§ WHAT THE EXERCISE ASKS: Go to the line containing "This screenshot has width=622, height=575." below; retype it and all following lines exactly, and leave out the pictures.

▬▬▬▬▬▬

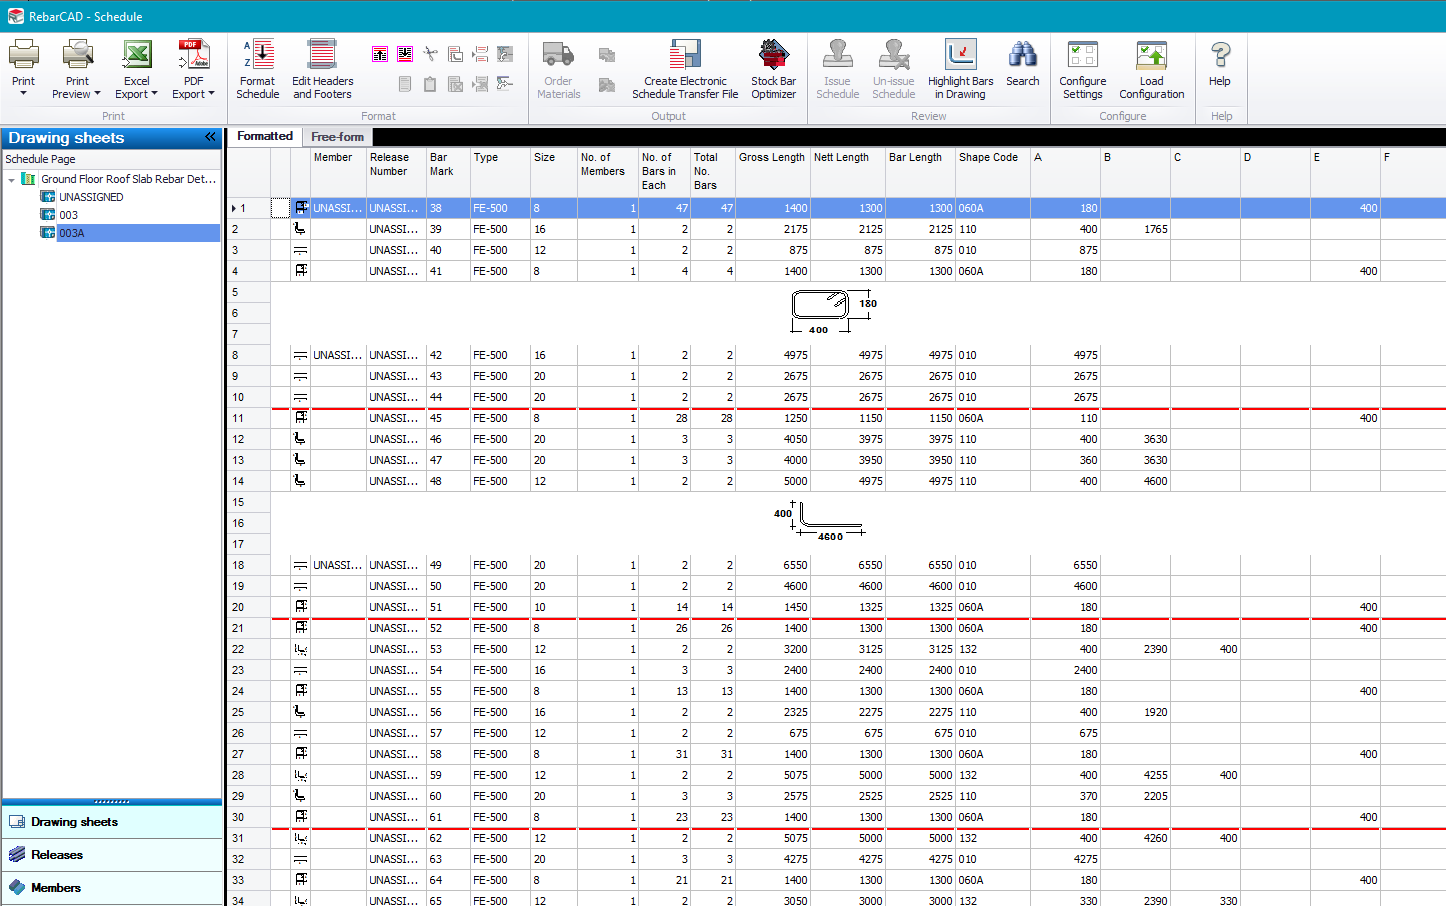Open Search with the binoculars icon

coord(1022,56)
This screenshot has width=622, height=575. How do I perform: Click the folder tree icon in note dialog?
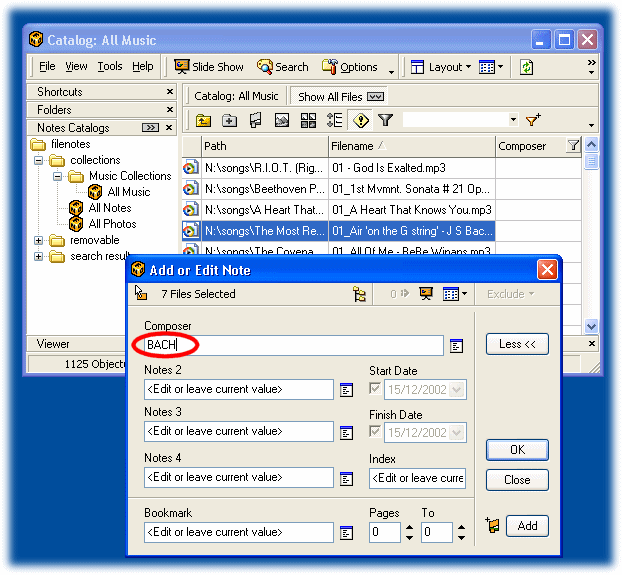(x=360, y=294)
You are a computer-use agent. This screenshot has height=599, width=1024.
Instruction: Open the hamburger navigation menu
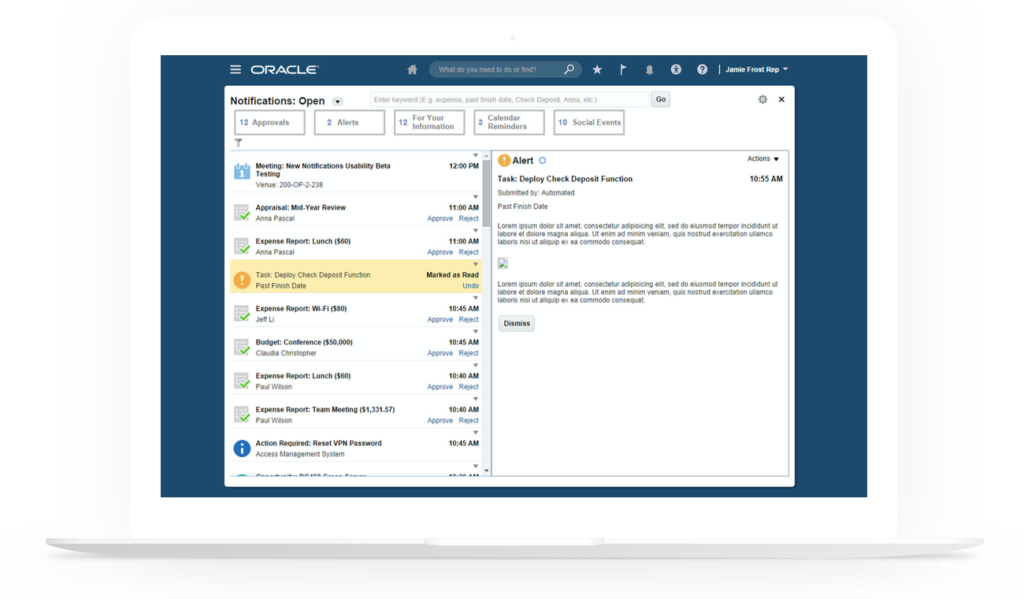pyautogui.click(x=236, y=70)
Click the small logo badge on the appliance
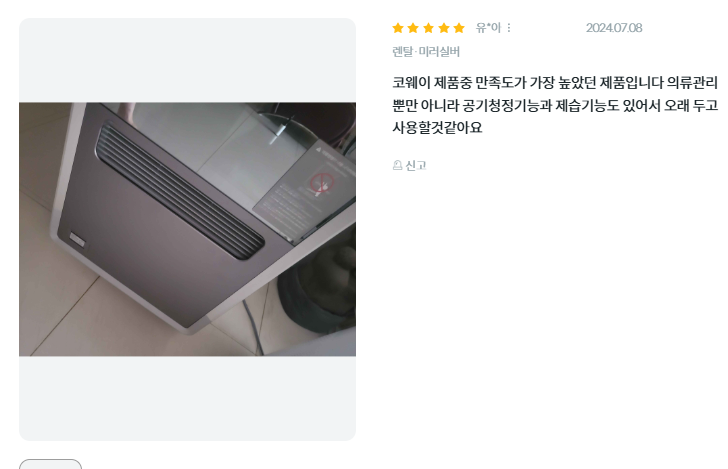This screenshot has width=728, height=469. [77, 239]
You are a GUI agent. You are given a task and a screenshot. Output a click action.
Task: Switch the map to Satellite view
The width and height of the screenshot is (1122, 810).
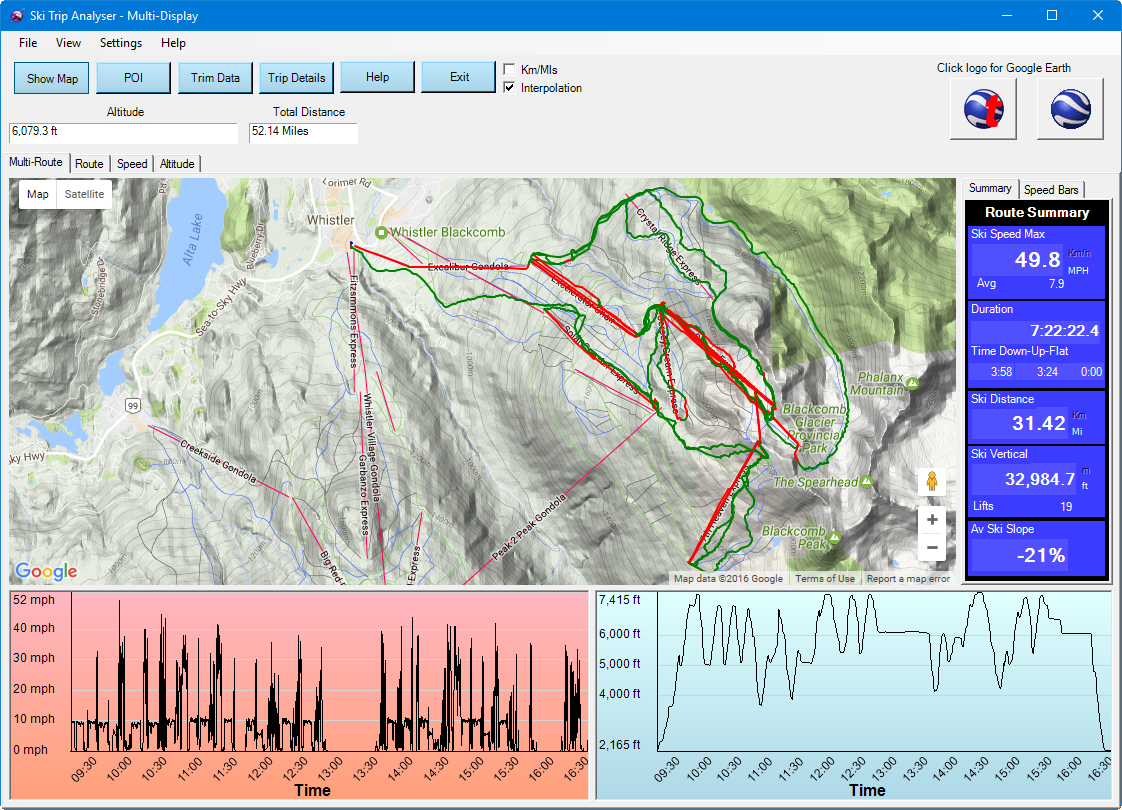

▬▬▬▬▬▬

§ WRITTEN RESPONSE:
This screenshot has width=622, height=575. How do I perform: Click the folder tree icon in note dialog?
(x=360, y=294)
You are a computer-use agent. This screenshot has height=599, width=1024.
Instruction: Open the hamburger navigation menu
pyautogui.click(x=236, y=70)
Click the small logo badge on the appliance
This screenshot has width=728, height=469. [77, 239]
You are a GUI agent. You are given a task and a screenshot. Output a click action.
Task: Switch the map to Satellite view
The width and height of the screenshot is (1122, 810).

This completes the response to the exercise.